_MATERIAL SHOWN_:
-----
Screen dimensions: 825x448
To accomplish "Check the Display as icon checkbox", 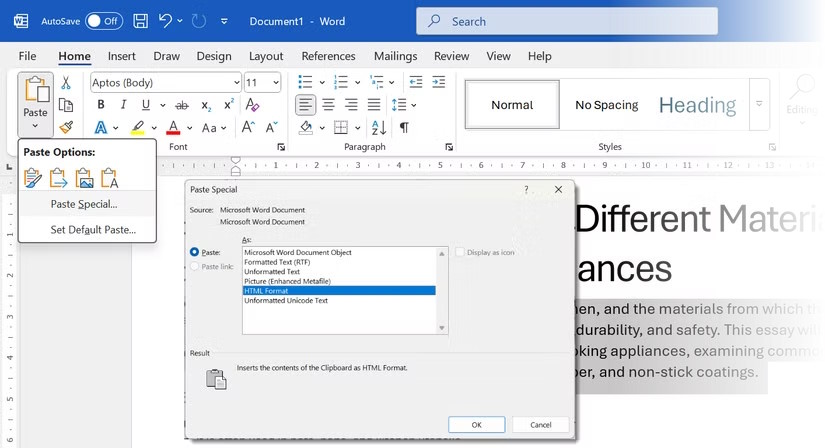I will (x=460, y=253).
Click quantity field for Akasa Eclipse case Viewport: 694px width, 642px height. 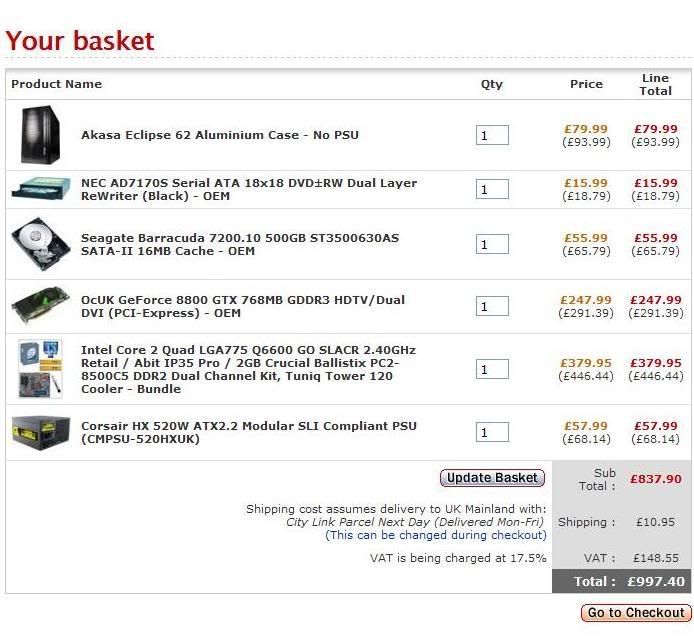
-----
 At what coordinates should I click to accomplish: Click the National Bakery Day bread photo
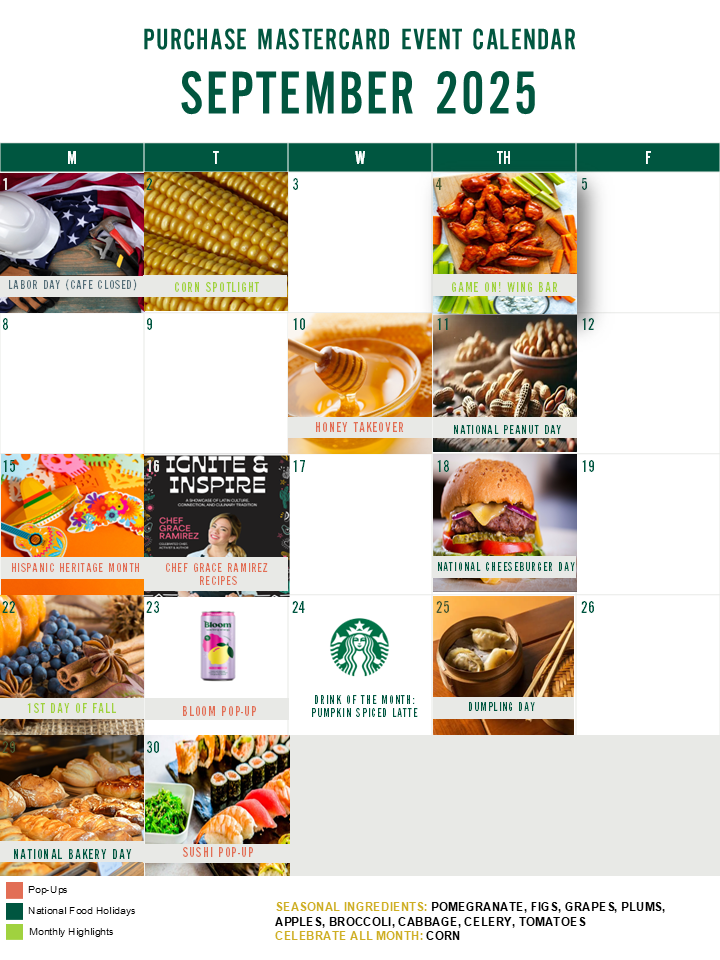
-----
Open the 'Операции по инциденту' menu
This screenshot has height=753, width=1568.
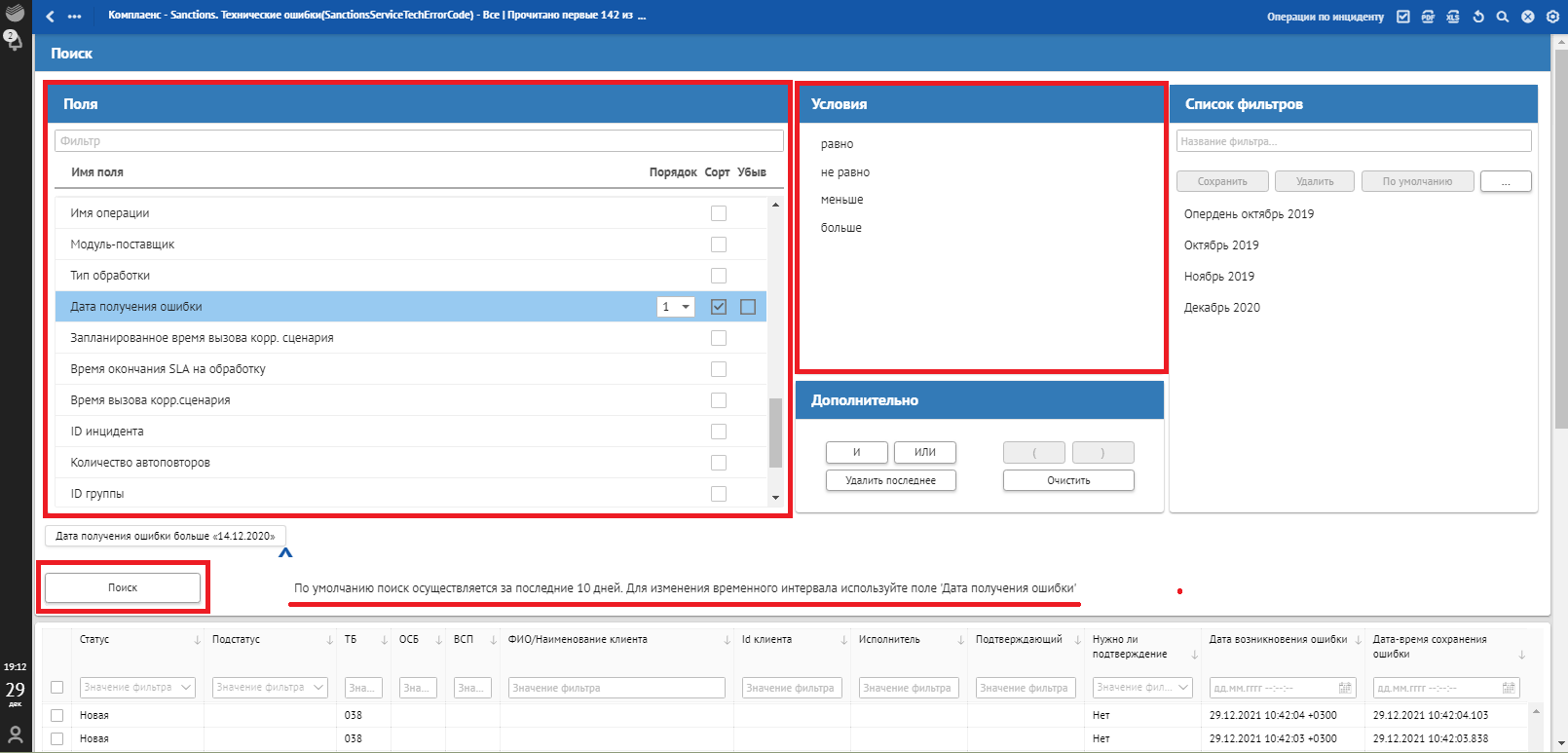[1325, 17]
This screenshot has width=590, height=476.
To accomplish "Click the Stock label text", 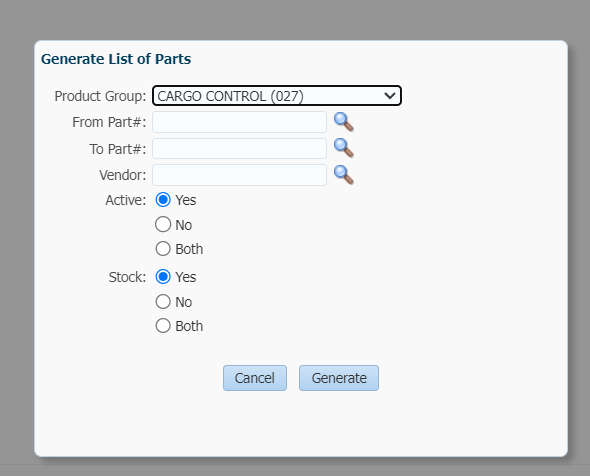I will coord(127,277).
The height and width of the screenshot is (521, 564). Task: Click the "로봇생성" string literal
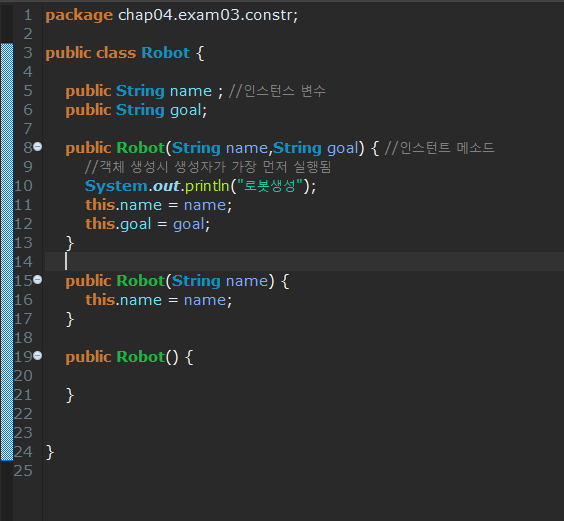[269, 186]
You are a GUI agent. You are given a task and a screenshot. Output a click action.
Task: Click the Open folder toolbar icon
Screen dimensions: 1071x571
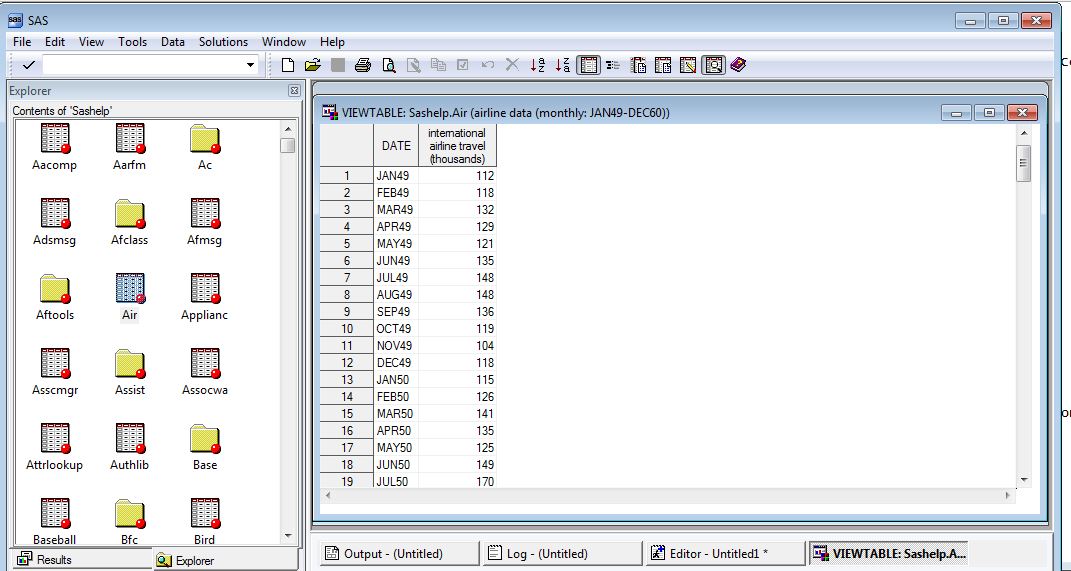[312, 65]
-----
_TRY IT_: Every line of the listing above that contains "Open" is to be copied.

_RESPONSE TO THE EXERCISE_:
Open the 'Операции по инциденту' menu
Task: Click the Open folder toolbar icon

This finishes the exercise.